Hi, looking into PR50448 there is the following C code:

typedef struct
{
    unsigned char a,b,c,d;
} SPI_t;

#define SPIE (*(SPI_t volatile*) 0x0AC0)

void foo (void)
{
    SPIE.d = 0xAA;
    while (!(SPIE.c & 0x80));

    SPIE.d = 0xBB;
    while (!(SPIE.c & 0x80));
}

At .optimized, the .c and .d struct accesses are direct:

  ...
  D.1985_3 ={v} MEM[(volatile struct SPI_t *)2752B].c;
  D.1986_4 = (signed char) D.1985_3;
  ...

  MEM[(volatile struct SPI_t *)2752B].d ={v} 187;
  ...

Then in explow.c:memory_address_addr_space() there is:

  /* By passing constant addresses through registers
     we get a chance to cse them.  */
  if (! cse_not_expected && CONSTANT_P (x) && CONSTANT_ADDRESS_P (x))
    x = force_reg (address_mode, x);

So that in .expand the code is

...
(insn 5 4 6 3 (set (reg/f:HI 46)
        (const_int 2752 [0xac0])) pr50448.c:10 -1
     (nil))

(insn 6 5 7 3 (set (reg:QI 47)
        (const_int -86 [0xffffffaa])) pr50448.c:10 -1
     (nil))

(insn 7 6 11 3 (set (mem/s/v:QI (plus:HI (reg/f:HI 46)
                (const_int 3 [0x3])) [0 MEM[(volatile struct SPI_t *)2752B].d+0
S1 A8])
        (reg:QI 47)) pr50448.c:10 -1
     (nil))
...

This leads to unpleasant code. The machine can access all RAM locations by
direct addressing. However, the resulting code is:

foo:
        ldi r24,lo8(-86)         ;  6   *movqi/2        [length = 1]
        ldi r30,lo8(-64)         ;  34  *movhi/5        [length = 2]
        ldi r31,lo8(10)
        std Z+3,r24      ;  7   *movqi/3        [length = 1]
.L2:
        lds r24,2754     ;  10  *movqi/4        [length = 2]
        sbrs r24,7       ;  43  *sbrx_branchhi  [length = 2]
        rjmp .L2
        ldi r24,lo8(-69)         ;  16  *movqi/2        [length = 1]
        ldi r30,lo8(-64)         ;  33  *movhi/5        [length = 2]
        ldi r31,lo8(10)
        std Z+3,r24      ;  17  *movqi/3        [length = 1]
.L3:
        lds r24,2754     ;  20  *movqi/4        [length = 2]
        sbrs r24,7       ;  42  *sbrx_branchhi  [length = 2]
        rjmp .L3
        ret      ;  39  return  [length = 1]

Insn 34 loads 2752 (0xAC0) to r30/r31 (Z) and does an indirect access (*(Z+3),
i.e. *2755) in insn 7.  The same happens in insn 33 (load 2752) and access
(insn 17).

Is there a way to avoid this?
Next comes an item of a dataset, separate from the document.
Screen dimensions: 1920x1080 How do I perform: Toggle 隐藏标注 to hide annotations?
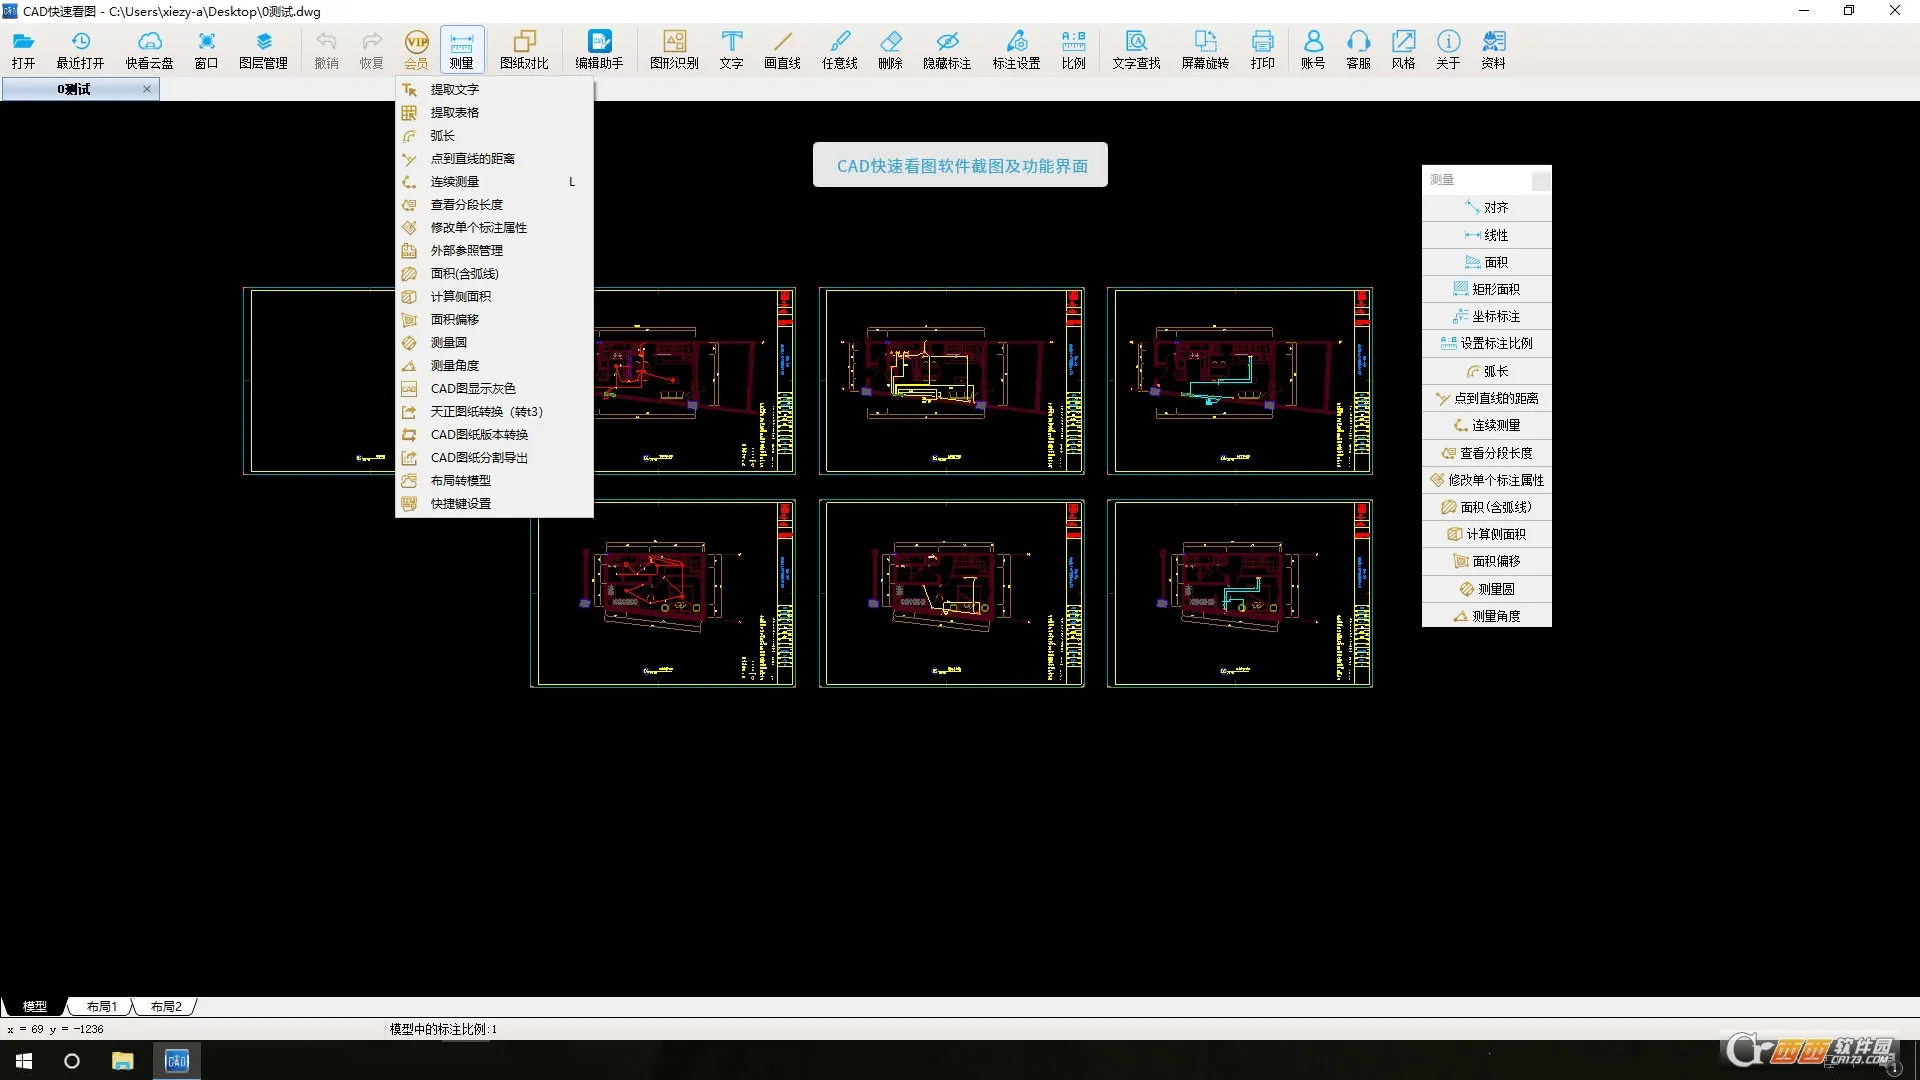click(946, 49)
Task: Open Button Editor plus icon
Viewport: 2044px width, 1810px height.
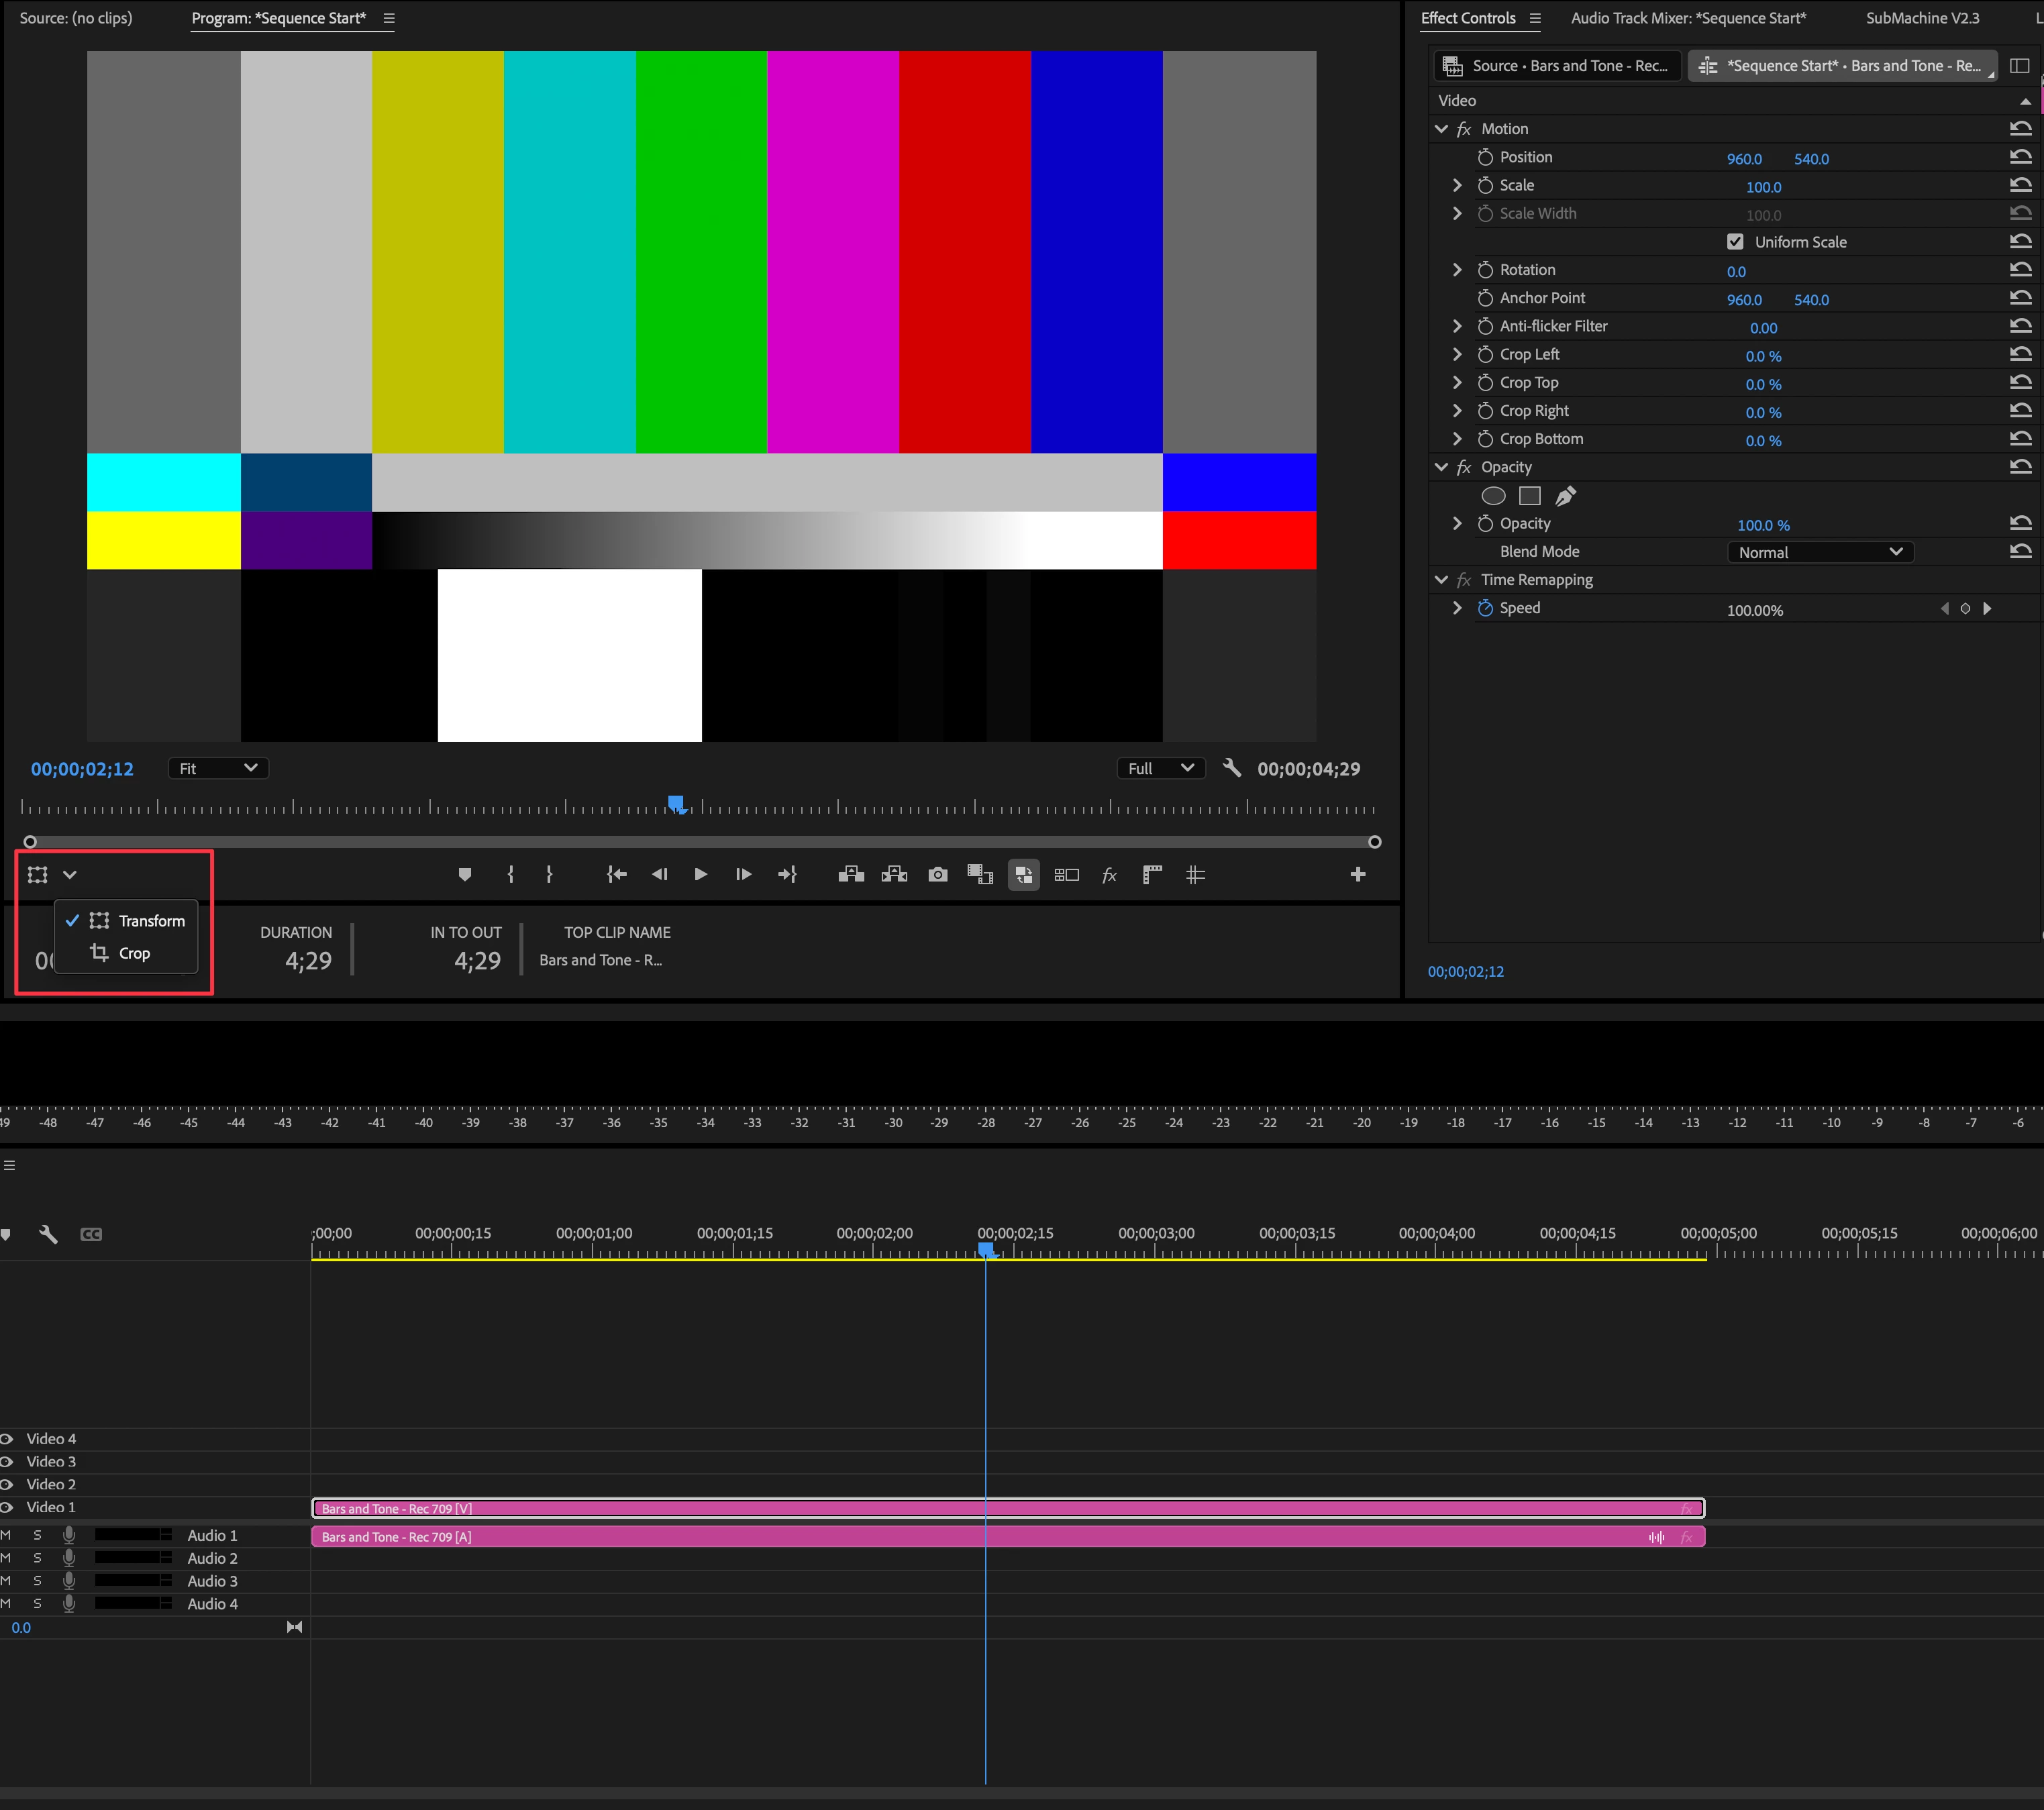Action: pyautogui.click(x=1357, y=875)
I tried -f[no-]rerun-cse-after-loop but without
effect, same for -Os/-O2 and trying to patch rtx_costs. cse_not_expected is
overridden in some places in the middle-end.

What's the preferred way to avoid such "optimization" in the back-end? At least
for CONST_INT addresses?

AVR has just 2 pointer registers that can do such an access (and only one
besides the frame pointer), so it's not very likely that a register is free and
CSEing too much might lead to spills or data living in the frame causing bulky
load/store from/to stack.

Direct access is faster than loading the constant+indirect access (3 times
slower). And iff not all of the base address 0xAC0 = 2752 gets factored out to
Z+2 resp. Z+3 accesses, the code is bulkier, too.